Processos internos que levam às respostas incorretas
Os grandes modelos de linguagem operam por cálculos que relacionam probabilidades entre palavras em sequências imensas de texto. Quando a base estatística disponível é insuficiente, heterogênea ou contraditória, a saída pode divergir dos fatos. Em vez de perceber o erro, o sistema mantém o fluxo textual graças ao mecanismo de “previsão da próxima palavra”. Essa dinâmica explica por que o resultado soa consistente, ainda que esteja desconectado da realidade. Não há, portanto, percepção de engano, mas apenas continuação de um cálculo autônomo.

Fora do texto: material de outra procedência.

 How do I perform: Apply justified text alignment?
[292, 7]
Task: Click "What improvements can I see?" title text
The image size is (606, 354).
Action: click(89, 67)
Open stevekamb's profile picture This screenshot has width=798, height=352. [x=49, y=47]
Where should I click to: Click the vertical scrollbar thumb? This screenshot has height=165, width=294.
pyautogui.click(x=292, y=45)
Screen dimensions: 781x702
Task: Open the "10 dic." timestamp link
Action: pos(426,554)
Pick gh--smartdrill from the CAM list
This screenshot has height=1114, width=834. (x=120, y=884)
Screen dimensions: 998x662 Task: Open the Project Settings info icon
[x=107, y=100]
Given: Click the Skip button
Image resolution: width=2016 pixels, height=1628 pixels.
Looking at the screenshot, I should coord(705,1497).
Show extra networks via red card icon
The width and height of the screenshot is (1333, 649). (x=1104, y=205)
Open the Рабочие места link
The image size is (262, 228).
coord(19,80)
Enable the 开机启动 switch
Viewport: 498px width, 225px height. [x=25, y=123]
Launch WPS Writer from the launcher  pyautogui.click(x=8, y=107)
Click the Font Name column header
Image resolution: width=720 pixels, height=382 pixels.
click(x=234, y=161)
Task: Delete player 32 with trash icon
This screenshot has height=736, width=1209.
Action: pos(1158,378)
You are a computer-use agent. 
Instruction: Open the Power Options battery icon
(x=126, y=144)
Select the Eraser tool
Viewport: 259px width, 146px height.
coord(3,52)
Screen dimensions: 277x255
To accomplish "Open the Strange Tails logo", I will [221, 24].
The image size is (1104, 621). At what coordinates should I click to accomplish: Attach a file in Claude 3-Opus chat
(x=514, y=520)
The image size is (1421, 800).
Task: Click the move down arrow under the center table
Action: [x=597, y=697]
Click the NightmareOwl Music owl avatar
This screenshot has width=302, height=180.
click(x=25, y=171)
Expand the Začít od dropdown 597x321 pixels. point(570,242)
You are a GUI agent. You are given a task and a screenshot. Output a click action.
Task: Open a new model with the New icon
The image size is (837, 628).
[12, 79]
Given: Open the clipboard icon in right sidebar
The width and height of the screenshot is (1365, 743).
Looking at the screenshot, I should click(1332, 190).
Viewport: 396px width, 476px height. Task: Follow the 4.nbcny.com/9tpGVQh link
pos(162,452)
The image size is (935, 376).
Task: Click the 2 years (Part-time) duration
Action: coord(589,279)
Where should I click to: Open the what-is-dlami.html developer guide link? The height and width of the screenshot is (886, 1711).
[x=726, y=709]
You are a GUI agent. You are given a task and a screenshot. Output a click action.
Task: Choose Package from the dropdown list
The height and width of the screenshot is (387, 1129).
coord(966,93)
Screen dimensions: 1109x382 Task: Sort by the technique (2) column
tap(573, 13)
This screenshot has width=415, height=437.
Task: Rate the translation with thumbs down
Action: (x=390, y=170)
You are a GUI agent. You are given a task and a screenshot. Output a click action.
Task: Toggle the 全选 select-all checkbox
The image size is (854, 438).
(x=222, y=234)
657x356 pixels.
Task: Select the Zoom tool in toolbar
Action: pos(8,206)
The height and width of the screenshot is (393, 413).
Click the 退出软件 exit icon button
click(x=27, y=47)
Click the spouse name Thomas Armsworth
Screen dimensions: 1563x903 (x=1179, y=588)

Consequências práticas para a adoção de IA generativa
Ferramentas empresariais, aplicações educacionais e serviços de atendimento que incorporam chatbots enfrentam dilema: precisam comunicar claramente suas limitações sem desencorajar o uso. A substituição de “alucinação” por “confabulação” ou qualquer outra opção técnica pode integrar políticas de transparência, material de treinamento e mensagens de aviso aos usuários. Dessa forma, espera-se conter falsas expectativas e orientar checagens independentes antes de decisões importantes baseadas em respostas automatizadas.
Por que a discussão não é meramente semântica
A comunidade científica ressalta que vocabulário impreciso pode influenciar regulamentações, normas e investimentos. Se a legislação parte do pressuposto de que a IA “alucina”, pode atribuir às máquinas características inexistentes, dificultando a elaboração de regras adequadas. Ao adotar termos que descrevam o fenômeno de forma técnica, governantes e empresas conseguem enquadrar obrigações e responsabilidades sem recorrer a analogias humanas enganosas.
Caminhos futuros para padronização da linguagem
Neste momento, não há consenso definitivo. Embora confabulação apareça como escolha provisória, pesquisadores concordam que o conjunto de termos deve continuar a evoluir. A meta é refletir com precisão a natureza estatística e não consciente dos modelos de linguagem. Até que surja uma nomenclatura aceitou por toda a comunidade, o debate segue aberto, impulsionando publicações científicas, reportagens especializadas e discussões públicas sobre riscos, limites e potencial da inteligência artificial.
Enquanto a terminologia não se estabiliza, especialistas reiteram que sistemas de IA apenas calculam probabilidades e, ocasionalmente, calculam errado — um processo distante de qualquer experiência sensorial ou estado mental humano.